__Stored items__
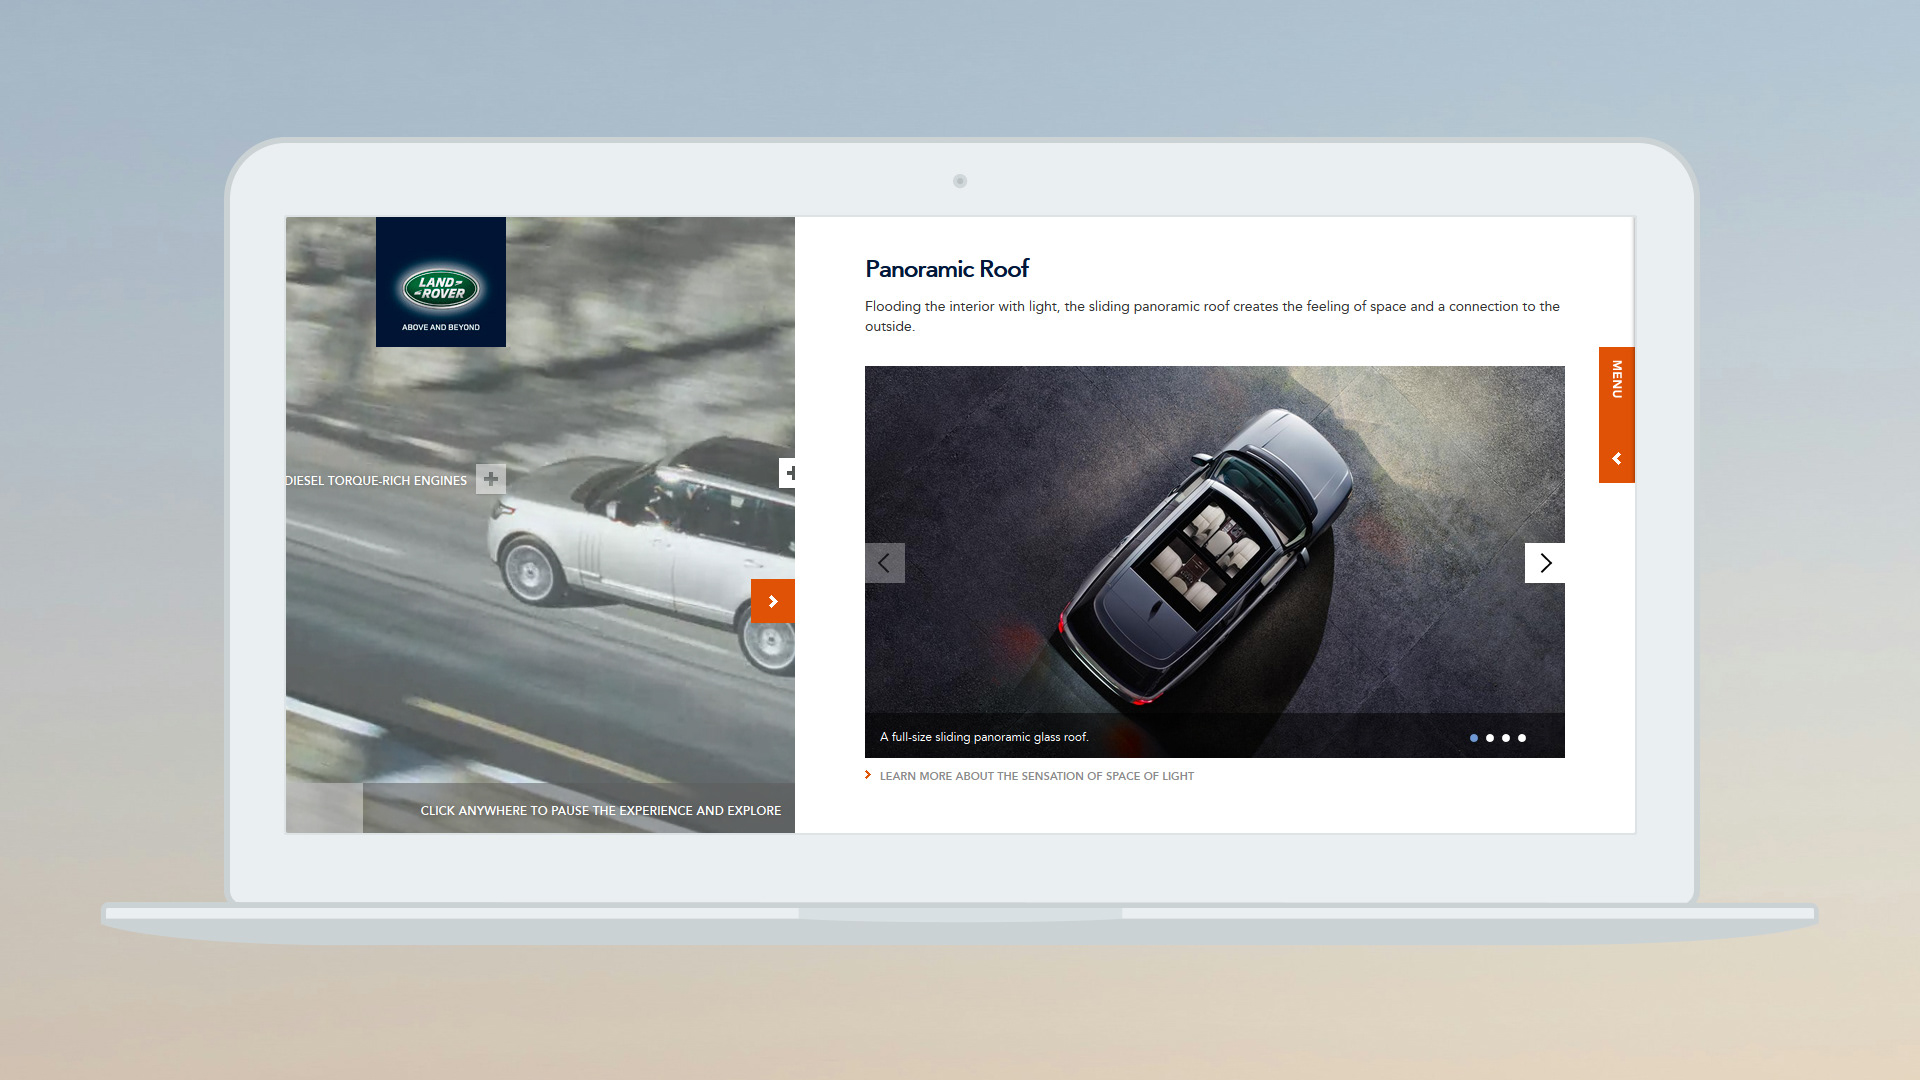Expand Diesel Torque-Rich Engines plus icon
1920x1080 pixels.
point(491,479)
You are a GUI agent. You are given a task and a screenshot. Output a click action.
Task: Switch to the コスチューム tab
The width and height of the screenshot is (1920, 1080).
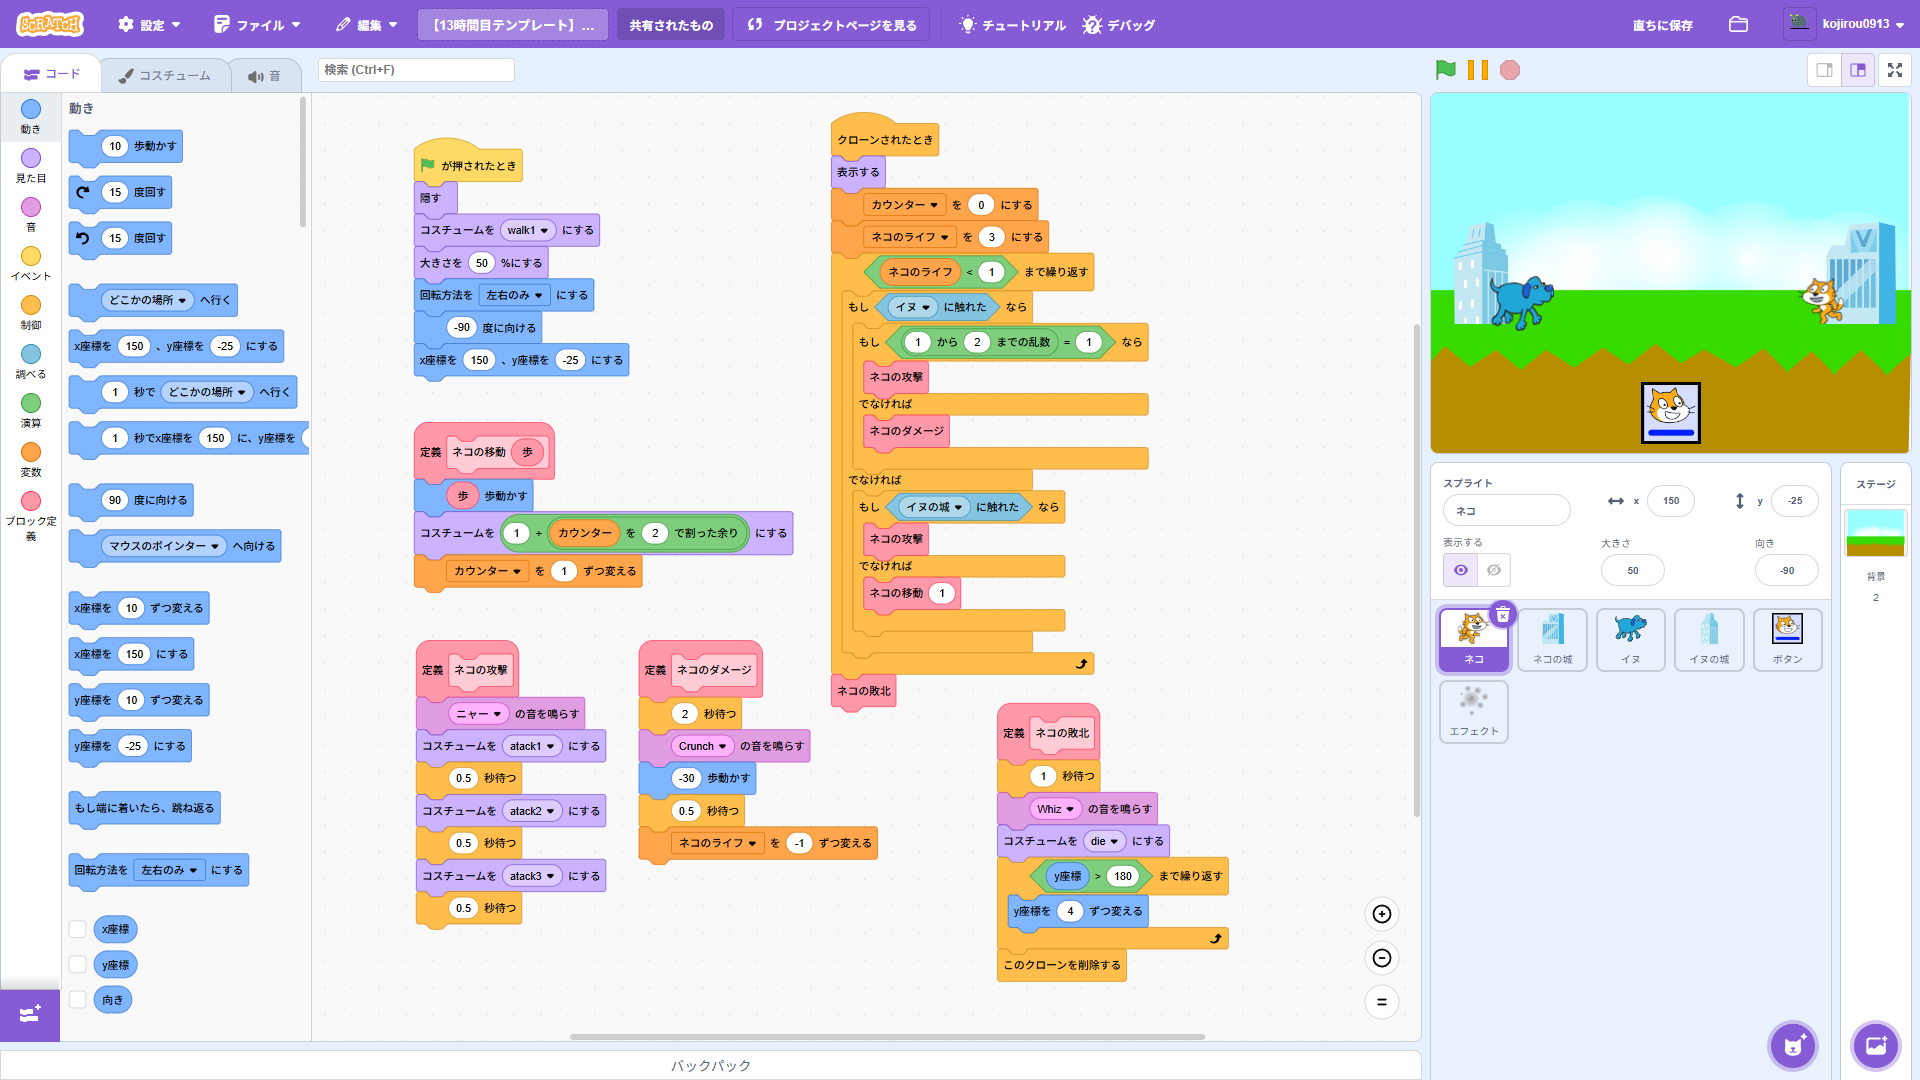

__Work item__
Skip the pictures and retype exactly the lines from the one that contains "You are a GUI" to the last line of the records.

__Answer for this exercise__
You are a GUI agent. You are given a task and a screenshot. Output a click action.
Task: Switch to the コスチューム tab
The width and height of the screenshot is (1920, 1080).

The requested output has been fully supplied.